## EXERCISES TO COMPLETE:
• A. Copy the stretch of the blog excerpt from "Maybe I’ll just" through "severe and disapproving." word for word.
• B. Translate this sentence from the blog excerpt into Spanish: "She’s buying her daughter a new phone."

## DOCUMENT TEXT:
════
I have to decide what to make. Last year I made a potato casserole. It seemed pretty popular. I don’t know what I’ll make this year. I was thinking about a French toast casserole.

Maybe I’ll just buy a fruit tray.

Saturda’s Wandering Thoughts

“Easter is a week away,” my wife said. “You need to get a haircut.”

I just got one last month. Her observation annoys me. I spent twenty years in the military. Keeping your hair cut and neat was, like, an actual regulation. After being freed from military constraints, I’m not interested in being so neat and tidy when it comes to hair. I will lose this discussion, though, and cave. Being neat is extremely high on my wife’s list. She is also adept at being severe and disapproving.

“Want to hear my sister’s text?” I ask.

“Go ahead.”

I read my sister’s updates from Pittsburgh. She’s buying her daughter a new phone. Several features on her present phone are failing. Replace it before Trump’s tariffs add hundreds, she reckons. She used the same logic to replace her eight-year-old ride. She also cashed in her small 401K and put it into certificates in December because she believed Trump was going to trash the economy. She tells me about my other sister’s financial worries.
════
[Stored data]
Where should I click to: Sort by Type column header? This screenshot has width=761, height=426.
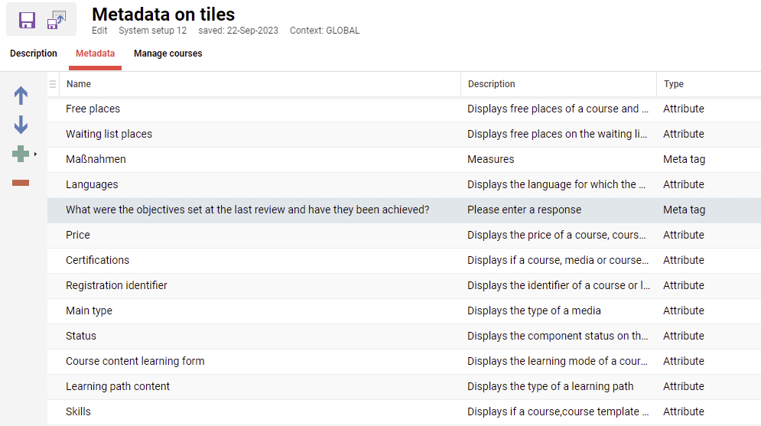pyautogui.click(x=673, y=84)
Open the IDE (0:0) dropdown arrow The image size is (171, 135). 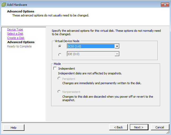117,54
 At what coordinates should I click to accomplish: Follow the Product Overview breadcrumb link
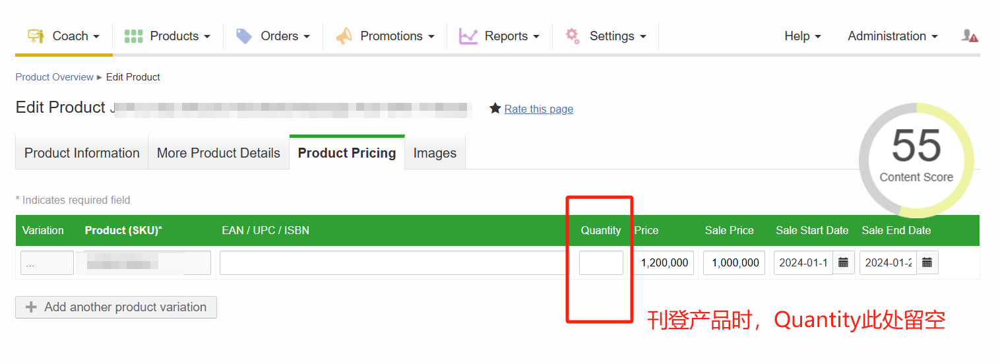(x=54, y=77)
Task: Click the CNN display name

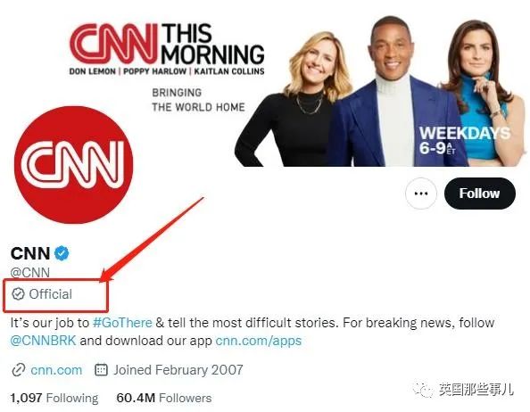Action: (30, 253)
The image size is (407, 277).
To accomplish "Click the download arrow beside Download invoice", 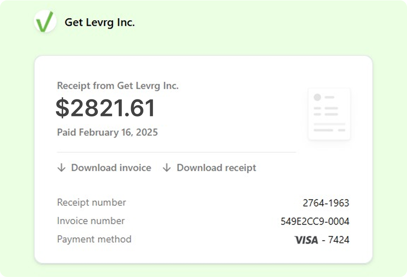I will [61, 168].
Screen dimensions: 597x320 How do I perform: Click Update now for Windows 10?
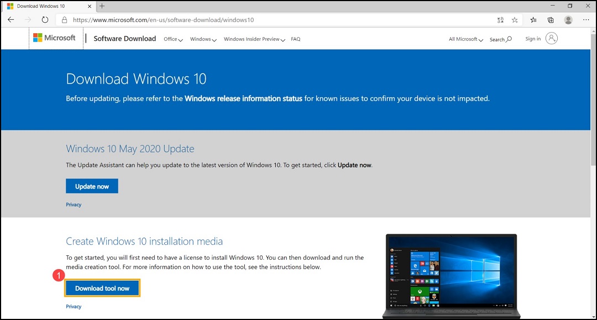click(x=92, y=186)
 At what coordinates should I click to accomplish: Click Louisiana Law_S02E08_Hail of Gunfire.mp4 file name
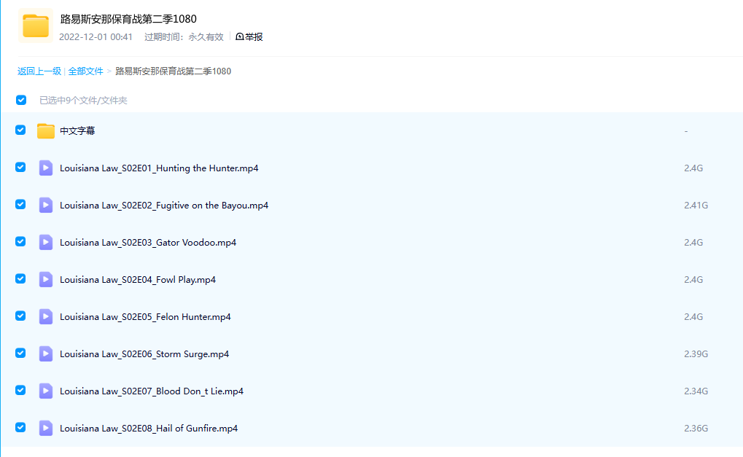[x=149, y=429]
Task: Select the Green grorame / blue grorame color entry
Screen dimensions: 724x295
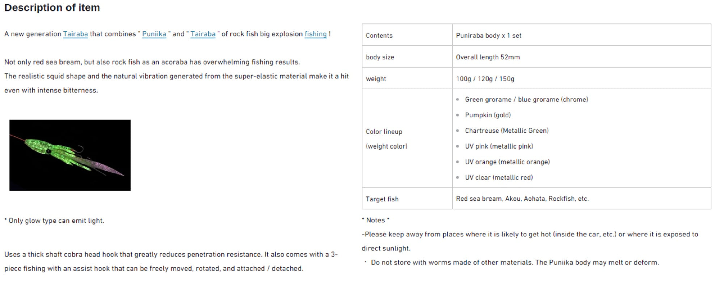Action: pyautogui.click(x=526, y=99)

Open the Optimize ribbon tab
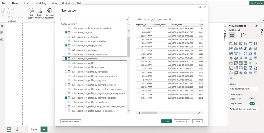(x=67, y=3)
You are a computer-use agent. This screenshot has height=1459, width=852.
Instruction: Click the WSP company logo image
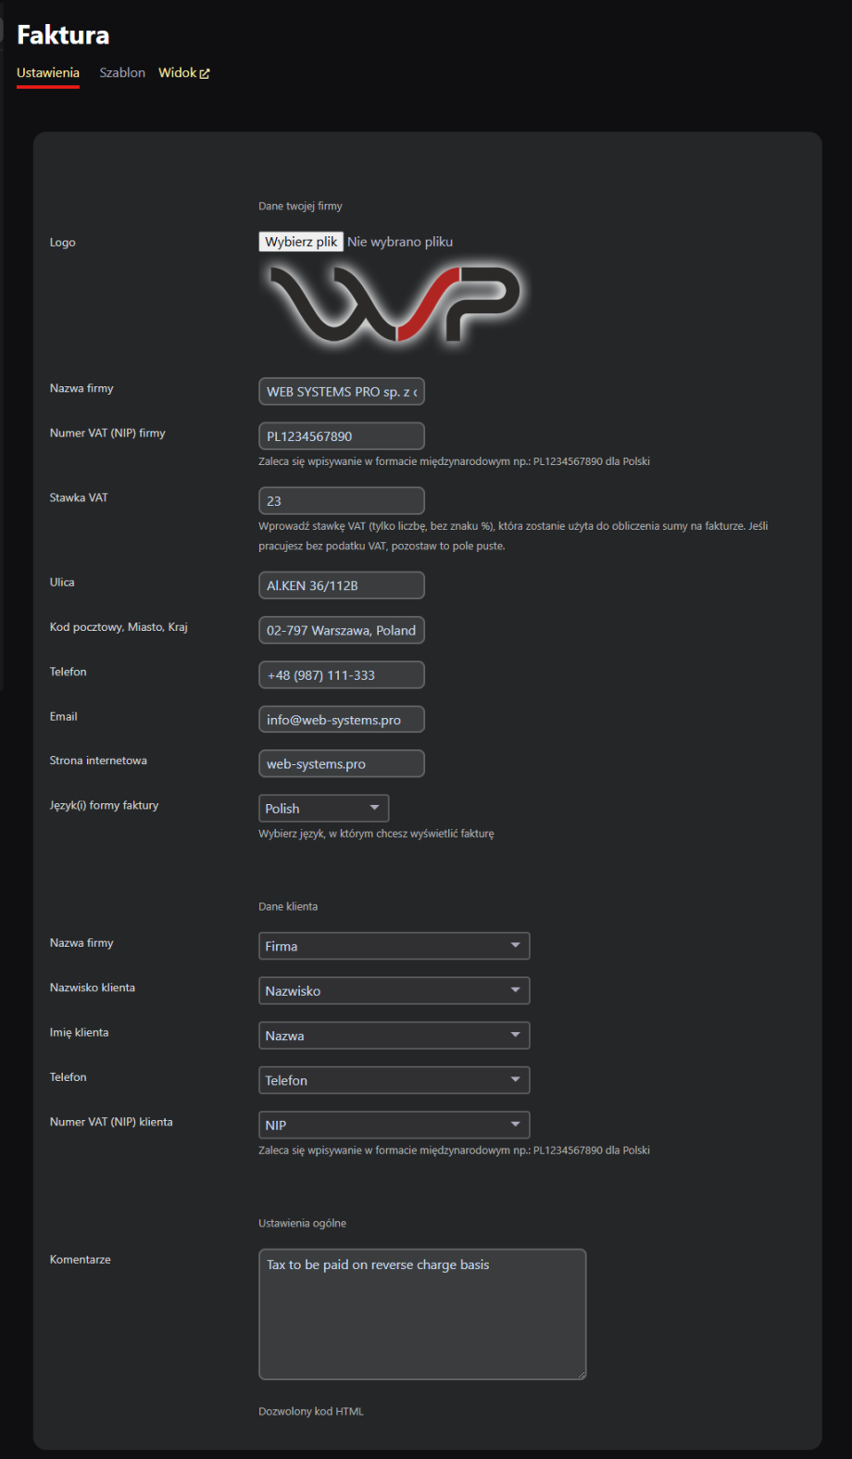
════
## SOLUTION SET:
• A.
Maybe I’ll just buy a fruit tray.

Saturda’s Wandering Thoughts

“Easter is a week away,” my wife said. “You need to get a haircut.”

I just got one last month. Her observation annoys me. I spent twenty years in the military. Keeping your hair cut and neat was, like, an actual regulation. After being freed from military constraints, I’m not interested in being so neat and tidy when it comes to hair. I will lose this discussion, though, and cave. Being neat is extremely high on my wife’s list. She is also adept at being severe and disapproving.

• B. Le está comprando un teléfono nuevo a su hija.